Russa Patrick, Montessori adolescent
Russa is 18 year´s old adolescent who went to a Montessori school in Scotland for the first 12 years of her life. Then her family moved to Sweden so she could attend the adolescent programme there. After four years at the farms school in Sweden she spent the next year traveling, and had some amazing experiences in the countries she visited. Currently she is studying at high school in England. After high school she intend to volunteer in an orphanage in Ghana, as this is what she has always wanted to do for as long as she can remember.Albin Sunnmo Russa Patrick
David Kahn, director of NAMTA
David Kahn has been the executive director of the North American Montessori Teachers’ Association for more than 40 years. David was founding program director of the Hershey Montessori School’s Adolescent Community (Huntsburg, OH) and is founding executive director emeritus of the Montessori High School at University Circle (Cleveland, OH).
Education for sustainable living
We all know that resources are limited. We all know we should change our behaviour. Nobody knows how soon the effects of our behaviour lead to real disaster. We must teach our children from birth on how to care for the planet and instill a sense of ecological responsibility in them.
One of the Sustainability Goals of the UN (4.7) reads, “By 2030, ensure that all learners acquire the knowledge and skills needed to promote sustainable development, including, among others, through education for sustainable development and sustainable lifestyles, human rights, gender equality, promotion of a culture of peace and nonviolence, global citizenship and appreciation of cultural diversity and of culture’s contribution to sustainable development.
”Let’s discuss the well-being and future of our precious planet with people who care deeply. Let’s discuss what we all can do towards furthering sustainability, what easy steps we can take in our school and home environment. Let’s hear stories from adolescents on what they have been able to achieve.
Eva Hrnčířová, journalist
Long time journalist working mainly as a presenter and reporter for Czech Television. For this public channel she was sent as a correspondent to Brussels ten years ago where she decided to stay and is currently living with the family. She is contributing to several media as a freelancer, preparing a documentary film project. Her two kids are attending International Montessori School and she is happy to discover with them more and more about the method.

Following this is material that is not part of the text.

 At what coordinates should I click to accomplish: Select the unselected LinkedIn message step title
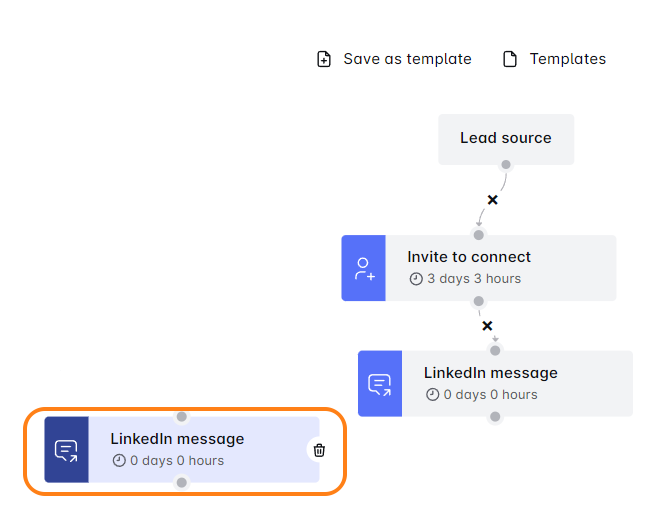click(491, 373)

Ing. Markéta Pekarová Adamová - Member of the Parliament of the Czech Republic
Before she entered politics, Markéta Pekarová Adamová was an international volunteer and worked in business. Since 2013 she has been a Member of Parliament in Chamber of Deputies and became the Chairwoman of Subcommittee for Human Rights. In autumn 2015 was elected as a Deputy-chairwoman of TOP 09 party. She is concerned mostly with human rights, social policy, family policy and work-life balance.
Alejandra Gámez, adolescent
Alejandra Gámez is a 15 year old Montessori adolescent. Her family has provided a Montessori ambiance at home. She is a considerate, loving and a responsible person conscious of the work she will perform in the future. Alejandra is always willing to help and change the environment that surrounds her. She is capable of deep thinking and making an impact.
Javier Herrera, adolescent
Javier Herrera is an active, curious young Montessorian. He understands the value of individual and collective work. He is passionate for sports but he also enjoys the performing arts. Javier is a young adolescent who is always respectful and brings people together with his deep values.